Spring, 2001, No. 10 National Network of Partnership Schools

Interactive Science Homework Promotes Student Success
High School Partnership Programs Increase Family Involvement and Student Success
Interactive Science Homework Promotes Student Success
Homework is an everyday part of school life. Studies show that middle and high school students who spend more time on homework and complete their assignments tend to earn higher grades. Despite this fact, all parties involved express concerns. Students complain that they are assigned too much homework. Parents report that they want to help their children with homework, but feel unprepared to do so and need more guidance from the school. Teachers say that many students do not complete homework assignments.
TIPS Science Homework
Developed and TestedScience teachers at Pikesville Middle School in Baltimore County, Maryland, developed weekly science TIPS (Teachers Involve Parents in Schoolwork) assignments to address these concerns. TIPS differs from traditional homework because assignments require students to conduct interactions with a family partner. TIPS activities are assigned weekly or twice monthly, and students have several days to complete the assignments. Students are guided in how to involve family partners in conversations, experiments, or discussions that take students about 30 minutes to complete. Parents provide feedback to teachers in a section for home-to-school communications.
To assess the effectiveness of TIPS science, a study of 253 sixth and eighth grade students in 10 classrooms was conducted during the first two marking periods of the 1999-2000 school year. Six classes received weekly TIPS activities with specific guidelines for students to interact with family partners. The remaining classes received the same weekly homework, but without guidelines for family involvement (ATIPS).
Involvement and Skills Improved
TIPS students reported higher family involvement in science homework than students in ATIPS classes. Specifically, 80% of TIPS students reported that families were sometimes, frequently, or always involved in science homework, while about 80% of ATIPS students reported that families were never, rarely, or sometimes involved. TIPS students also earned higher science report card grades, even after taking into account students’ prior science abilities, family background, and the amount of homework completed.
Over 85% of TIPS students and families reported on surveys that TIPS homework helped parents see what students were learning in science, and that students were able to talk about their work in science with a family partner. One TIPS parent commented, “They are a great way for us to work together and stay informed about what is going on in science class.”
TIPS Resources Available
Visit the NNPS website,www.partnershipschools.org, for more information and materials on the TIPS interactive homework process. (Or, Click for more information about the TIPS process.)Pikesville Middle School is featured on a 15-minute video about the TIPS process, produced by ASCD. To order, go to www.ascd.org. Click on the “Online Store,” choose “Videos,” and look for “How to Make Homework More Meaningful by Involving Parents.”
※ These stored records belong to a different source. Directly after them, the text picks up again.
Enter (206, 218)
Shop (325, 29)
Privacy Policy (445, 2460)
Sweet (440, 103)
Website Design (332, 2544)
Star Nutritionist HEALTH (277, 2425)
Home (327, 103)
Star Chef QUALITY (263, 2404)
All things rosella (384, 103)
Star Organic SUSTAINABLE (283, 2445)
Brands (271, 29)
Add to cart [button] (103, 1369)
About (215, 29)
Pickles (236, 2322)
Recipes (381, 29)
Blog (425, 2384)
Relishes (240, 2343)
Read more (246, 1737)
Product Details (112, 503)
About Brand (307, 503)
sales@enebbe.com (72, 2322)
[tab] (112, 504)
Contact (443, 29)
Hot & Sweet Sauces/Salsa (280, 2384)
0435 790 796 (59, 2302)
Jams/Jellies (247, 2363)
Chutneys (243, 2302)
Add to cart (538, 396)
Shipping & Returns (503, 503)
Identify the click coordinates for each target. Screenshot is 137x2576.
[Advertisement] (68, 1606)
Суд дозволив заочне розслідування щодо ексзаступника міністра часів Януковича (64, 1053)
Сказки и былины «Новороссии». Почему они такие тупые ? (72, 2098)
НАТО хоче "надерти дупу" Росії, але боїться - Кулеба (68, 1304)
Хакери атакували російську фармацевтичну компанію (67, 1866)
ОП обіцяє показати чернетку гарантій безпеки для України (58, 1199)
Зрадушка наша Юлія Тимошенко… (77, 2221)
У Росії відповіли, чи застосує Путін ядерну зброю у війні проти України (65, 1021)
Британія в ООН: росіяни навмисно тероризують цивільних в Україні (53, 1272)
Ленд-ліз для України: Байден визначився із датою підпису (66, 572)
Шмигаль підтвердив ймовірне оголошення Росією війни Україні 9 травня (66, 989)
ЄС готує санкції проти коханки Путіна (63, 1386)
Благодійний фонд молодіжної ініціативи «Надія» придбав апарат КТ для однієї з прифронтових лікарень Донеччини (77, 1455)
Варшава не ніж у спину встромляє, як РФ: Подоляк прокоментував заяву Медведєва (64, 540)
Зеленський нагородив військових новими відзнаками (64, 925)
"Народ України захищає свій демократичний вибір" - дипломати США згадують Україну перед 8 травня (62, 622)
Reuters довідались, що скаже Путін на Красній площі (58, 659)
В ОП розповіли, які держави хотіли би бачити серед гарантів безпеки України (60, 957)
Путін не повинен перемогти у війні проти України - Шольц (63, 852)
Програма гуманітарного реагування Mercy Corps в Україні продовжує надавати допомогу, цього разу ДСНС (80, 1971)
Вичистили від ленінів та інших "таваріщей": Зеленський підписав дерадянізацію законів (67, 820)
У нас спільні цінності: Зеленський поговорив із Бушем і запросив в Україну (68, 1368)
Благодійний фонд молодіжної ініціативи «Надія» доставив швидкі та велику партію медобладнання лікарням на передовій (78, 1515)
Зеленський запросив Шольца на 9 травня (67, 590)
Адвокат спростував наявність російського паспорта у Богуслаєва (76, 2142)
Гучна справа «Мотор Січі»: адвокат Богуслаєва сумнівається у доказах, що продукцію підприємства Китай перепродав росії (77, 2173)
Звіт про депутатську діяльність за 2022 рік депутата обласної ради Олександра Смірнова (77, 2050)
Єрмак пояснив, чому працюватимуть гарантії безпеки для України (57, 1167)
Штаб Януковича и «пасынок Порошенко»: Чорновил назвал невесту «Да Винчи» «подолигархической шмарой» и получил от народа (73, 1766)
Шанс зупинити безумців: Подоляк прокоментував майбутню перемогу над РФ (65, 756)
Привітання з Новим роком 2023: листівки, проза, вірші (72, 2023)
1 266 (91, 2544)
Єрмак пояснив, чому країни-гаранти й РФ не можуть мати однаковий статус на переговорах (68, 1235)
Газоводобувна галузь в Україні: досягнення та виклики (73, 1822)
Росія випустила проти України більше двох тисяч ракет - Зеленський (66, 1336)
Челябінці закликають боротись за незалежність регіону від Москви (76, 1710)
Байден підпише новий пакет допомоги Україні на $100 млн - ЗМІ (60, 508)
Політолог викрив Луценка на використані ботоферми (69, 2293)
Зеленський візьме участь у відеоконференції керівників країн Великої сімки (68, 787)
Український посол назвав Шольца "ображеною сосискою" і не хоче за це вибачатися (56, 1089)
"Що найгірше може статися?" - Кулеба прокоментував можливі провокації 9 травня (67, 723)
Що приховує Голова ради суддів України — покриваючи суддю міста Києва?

From: Van Voorhis, F. L. (2000). The effects of TIPS interactive and non-interactive homework on science achievement and family involvement of middle grade students. Dissertation in Developmental Psychology, University of Florida, Gainesville.
High School Partnership Programs Increase Family Involvement and Student Success
Although researchers have conducted many studies to understand school, family, and community partnerships in the elementary and middle grades, less is known about partnerships in high school. What do high school, family, and community partnerships look like? How do partnerships influence high school student success? Can high schools reach out to involve families? To address these questions, this study looked at longitudinal data from over 11,000 high school students, their parents, and more than 1,000 high school principals in the National Educational Longitudinal Study of 1988. Partnership activities from the six types of involvement were analyzed.
Partnerships Affect Academic and Behavioral Results
The bottom line in most education reform is student achievement. We all want to know: How do partnerships affect student success?
This study showed that, after taking into account teens’ socioeconomic status, family structure, gender, race/ethnicity, and the powerful influence of students’ prior achievement, various parenting, volunteering, learning at home, and decision making activities positively influenced students’ English and math report card grades, course credits completed, attendance, good behavior, and how well-prepared students were when they came to class.
When parents attended college-planning workshops or when parents and teens talked about college, teens earned higher grades and completed more course credits. When parents attended school activities with their teens, students had better attendance and behavior. Additionally, the more time that parents and teens spent together, the better behaved students were and the more prepared students were for class.
High School Outreach Increases Family Involvement
This study also tested how high schools’ outreach influenced fourteen different family-school partnership indicators. According to parents of high school seniors, when high schools reached out, parents were more involved. For example:
When high school staff contacted parents about teens’ plans after high school, parents were more likely to attend postsecondary planning workshops and talked more frequently with their teens about college.
When high school staff gave information to parents about how to help teens study, parents worked more often with their teens on homework.
When high school staff contacted parents about teens’ academic programs, course selections, and plans after high school, parents talked with their teens more often about school.
High schools have the capacity to change the way that families support teens’ school success. When high schools reach out to involve families, families are more likely to be involved in ways that support teens’ success through the last year of high school.
From: Simon, B. S. (2000). Predictors of high school and family partnerships and the influence of partnerships on student success. Dissertation in Sociology, Johns Hopkins University, Baltimore, MD.